| Trecho para leitura |
====

Page iniciou o programa de doutorado em ciência da computação em Stanford no outono de 1995. Ele estava em seu elemento e imediatamente começou a procurar um tópico de pesquisa digno de uma dissertação. Brincou com várias ideias, incluindo um carro autônomo, no qual a Google mais tarde investiria pesadamente. Eventualmente, ele optou pela pesquisa na Internet.19
Em meados dos anos 1990, a Internet estava crescendo exponencialmente. O cenário era caótico: uma confusão de sites aleatórios, páginas pessoais, sites de universidades, sites de notícias e de corporações. Páginas estavam aparecendo por todo o lugar. Mas não havia um bom diretório central ou com autoridade que pudesse ajudar as pessoas a navegar para onde queriam ir ou encontrar uma música, um artigo ou uma página da web específica. Motores de busca e portais de diretórios como Yahoo!, AltaVista e Excite eram brutos e, às vezes, precisavam ser selecionados manualmente. Os algoritmos de pesquisa eram extremamente primitivos, correspondendo pesquisas palavra por palavra sem a capacidade de encontrar os resultados mais relevantes. Apesar de sua tecnologia primitiva e resultados terríveis de pesquisa, esses primeiros sites de pesquisa atraíram enormes quantidades de tráfego e investimento. Os jovens programadores que os iniciaram ficaram absolutamente ricos.
No jargão do Vale do Silício, era um mercado propenso a reviravoltas. Encontrar uma maneira de melhorar os resultados da pesquisa não era apenas intelectualmente desafiador, mas também podia ser extremamente lucrativo.

====

| Dados em estudo |

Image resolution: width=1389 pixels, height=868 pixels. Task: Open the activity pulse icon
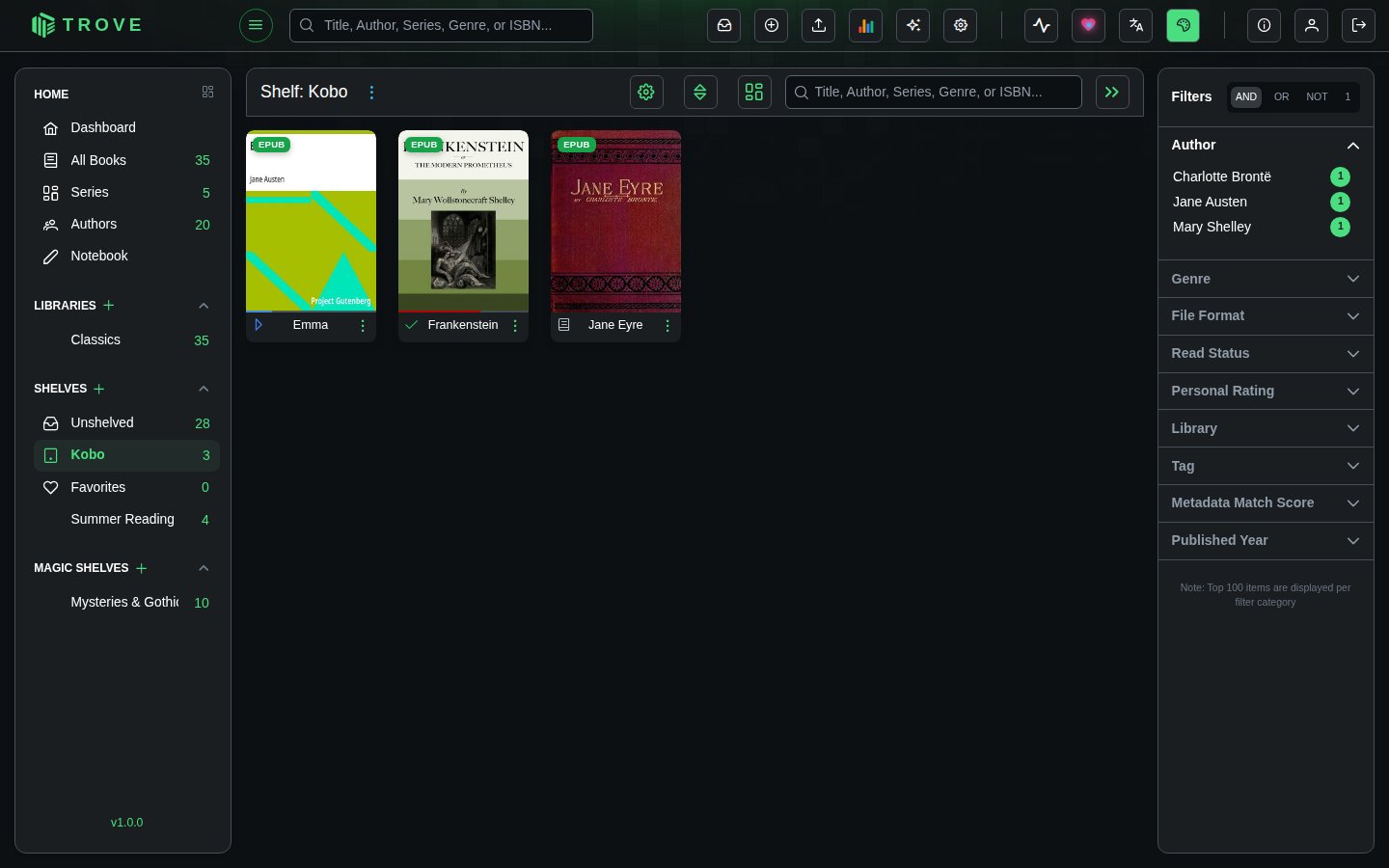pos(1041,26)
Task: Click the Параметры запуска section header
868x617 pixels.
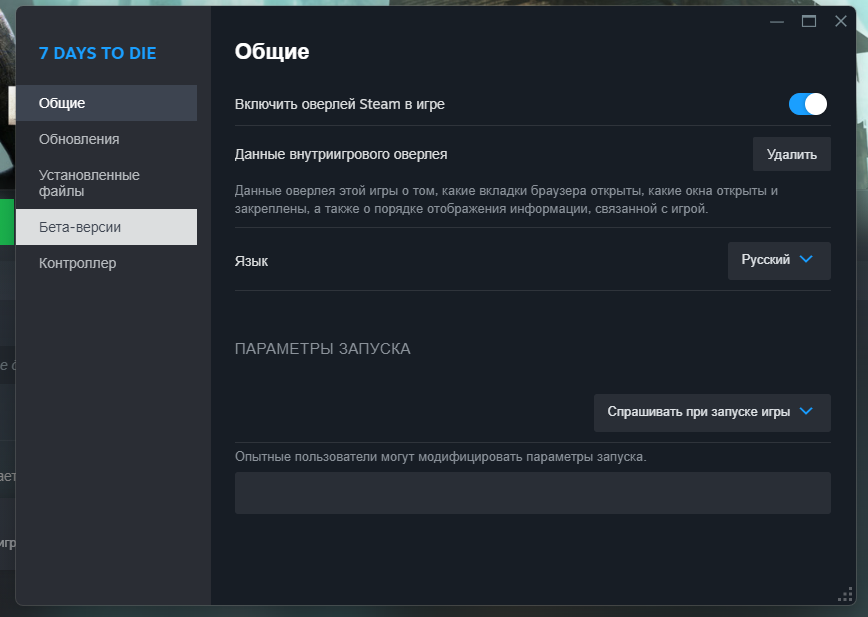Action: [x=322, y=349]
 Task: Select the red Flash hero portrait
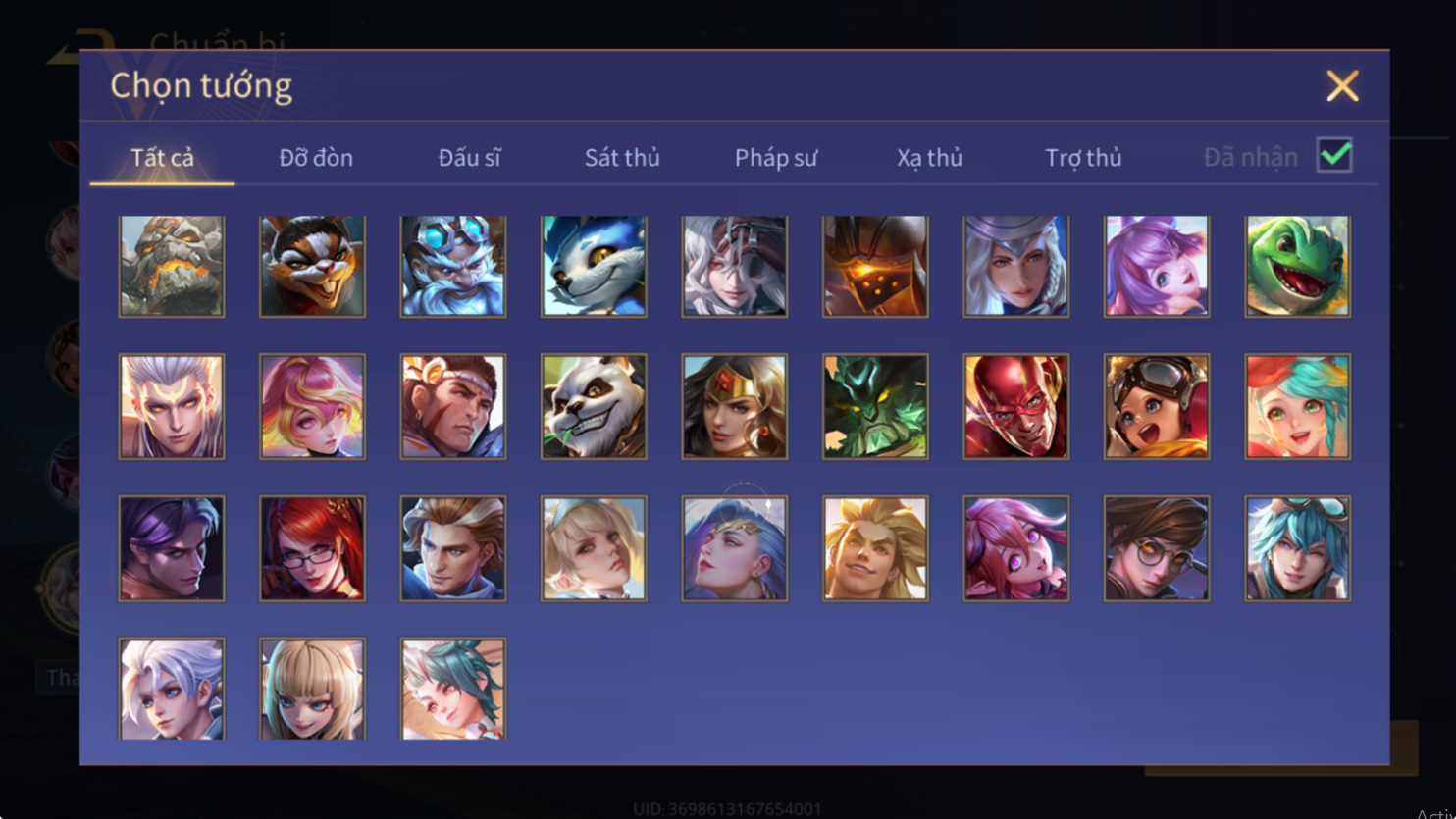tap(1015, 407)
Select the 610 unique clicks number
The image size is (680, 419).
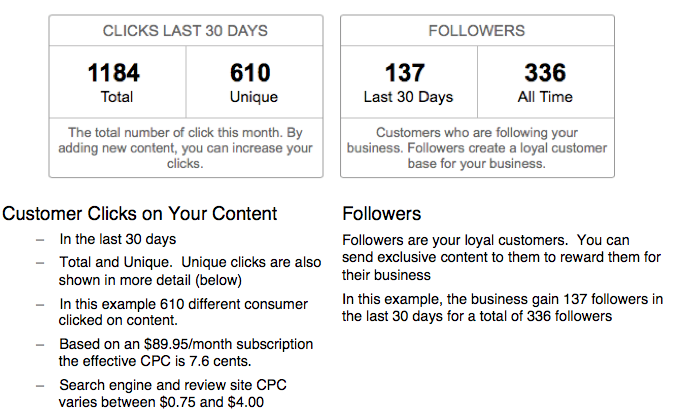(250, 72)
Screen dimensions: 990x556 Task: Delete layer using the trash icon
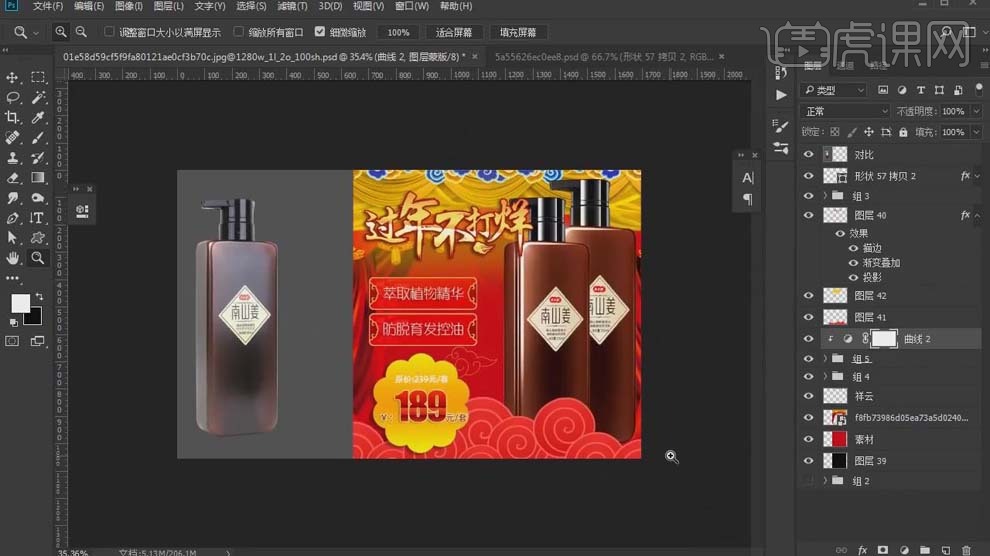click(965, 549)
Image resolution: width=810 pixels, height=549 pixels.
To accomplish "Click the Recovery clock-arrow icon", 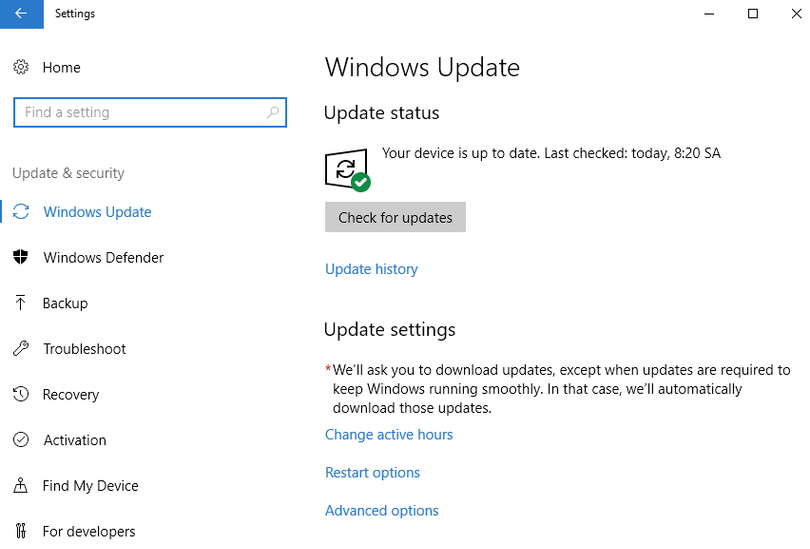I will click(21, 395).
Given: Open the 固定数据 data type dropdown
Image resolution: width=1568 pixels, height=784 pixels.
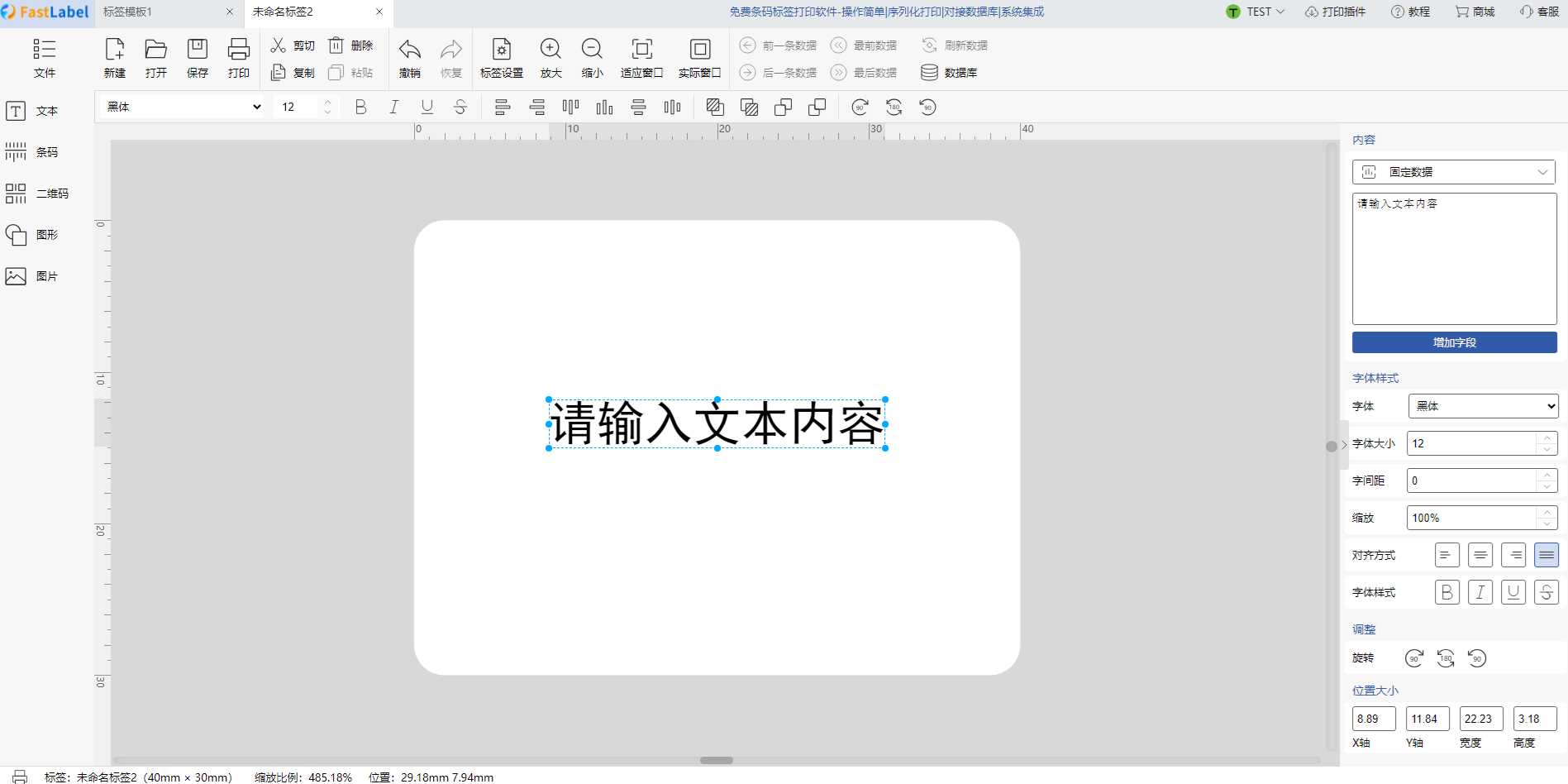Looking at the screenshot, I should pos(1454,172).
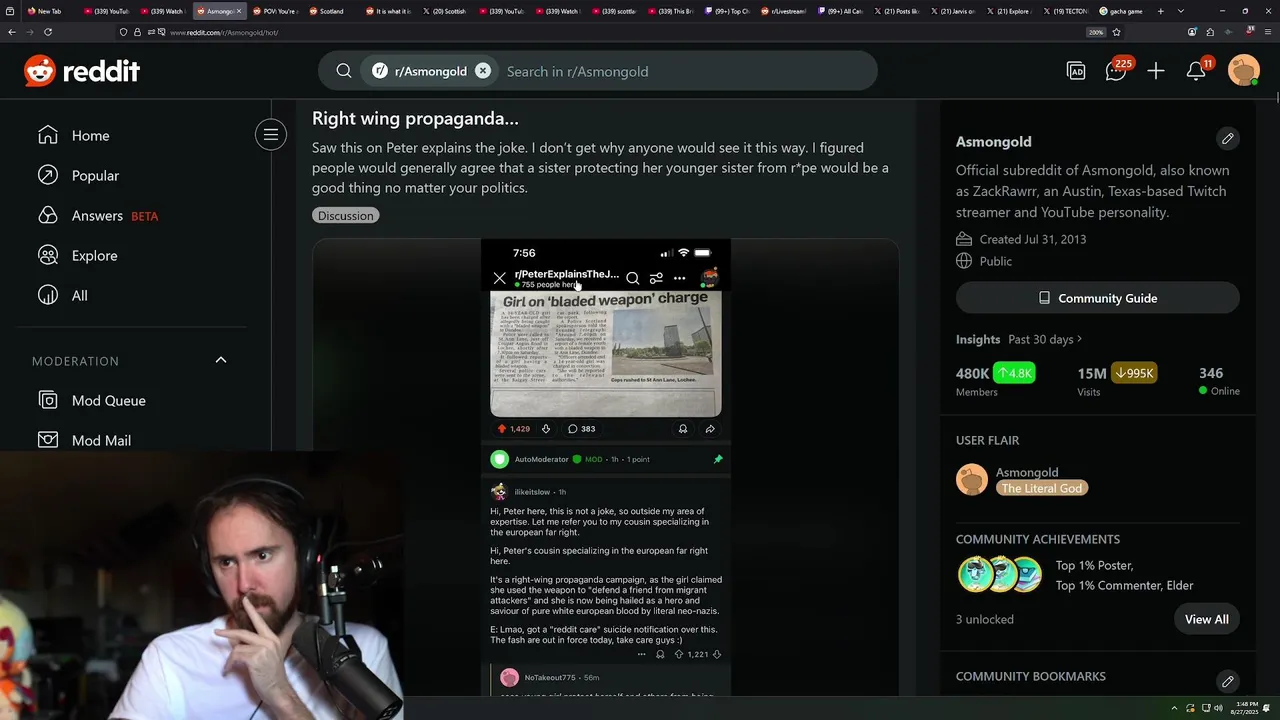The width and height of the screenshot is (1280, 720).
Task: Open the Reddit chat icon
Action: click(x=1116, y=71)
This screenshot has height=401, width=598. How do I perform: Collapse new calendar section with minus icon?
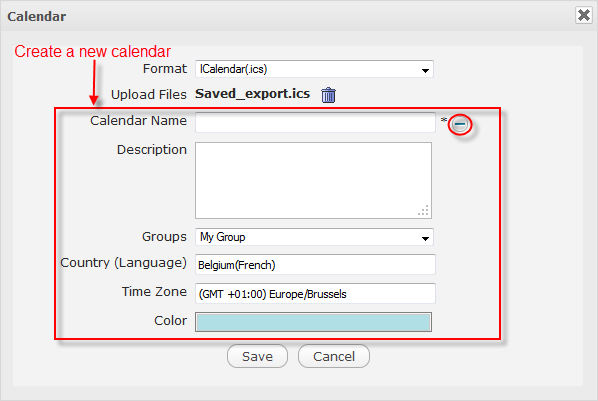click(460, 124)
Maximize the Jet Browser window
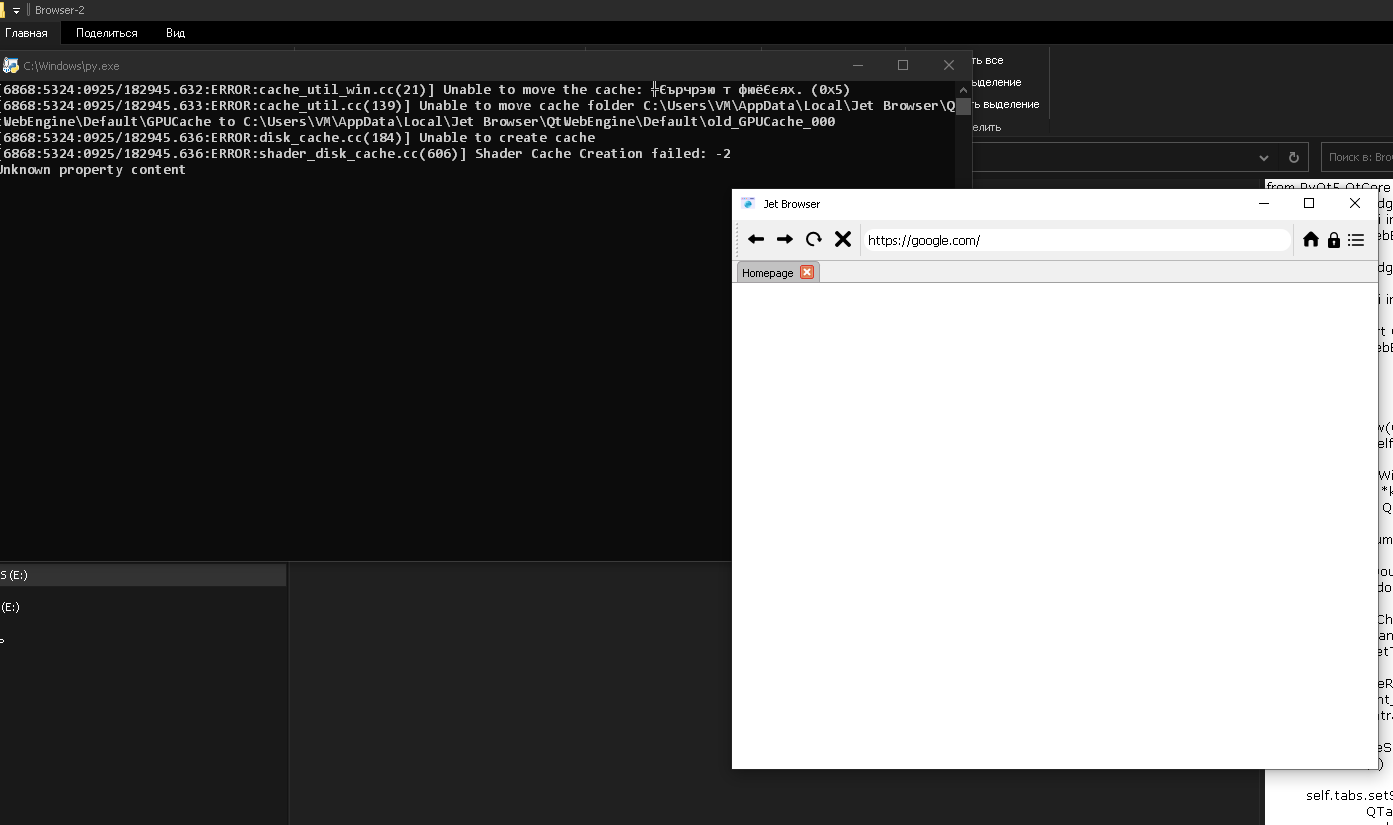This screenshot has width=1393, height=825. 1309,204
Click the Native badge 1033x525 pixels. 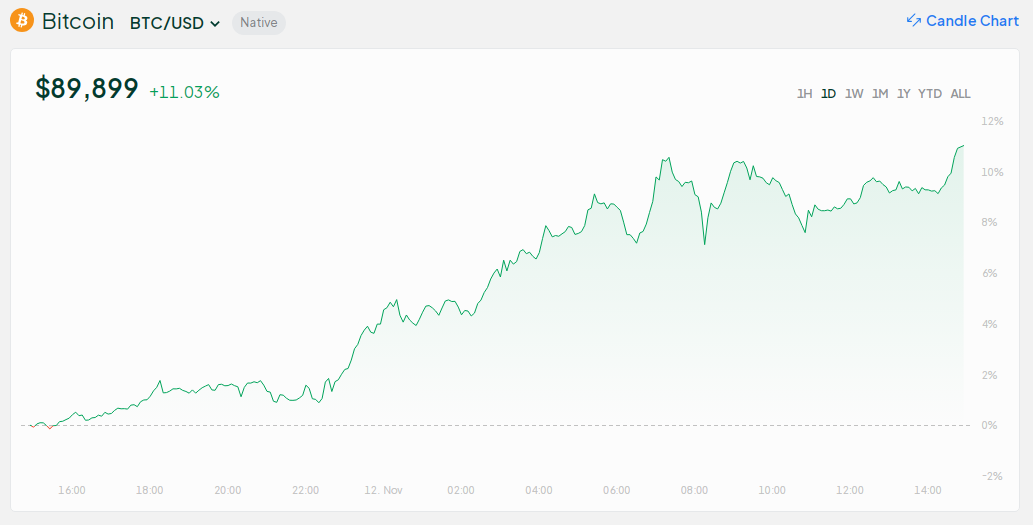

====

| Objetivo do exercício |
Transcreva, do trecho sobre os primórdios da pesquisa na Internet, a passagem que começa em "No jargão do" e vai até "ser extremamente lucrativo.", inclusive.

| Resposta do exercício |
No jargão do Vale do Silício, era um mercado propenso a reviravoltas. Encontrar uma maneira de melhorar os resultados da pesquisa não era apenas intelectualmente desafiador, mas também podia ser extremamente lucrativo.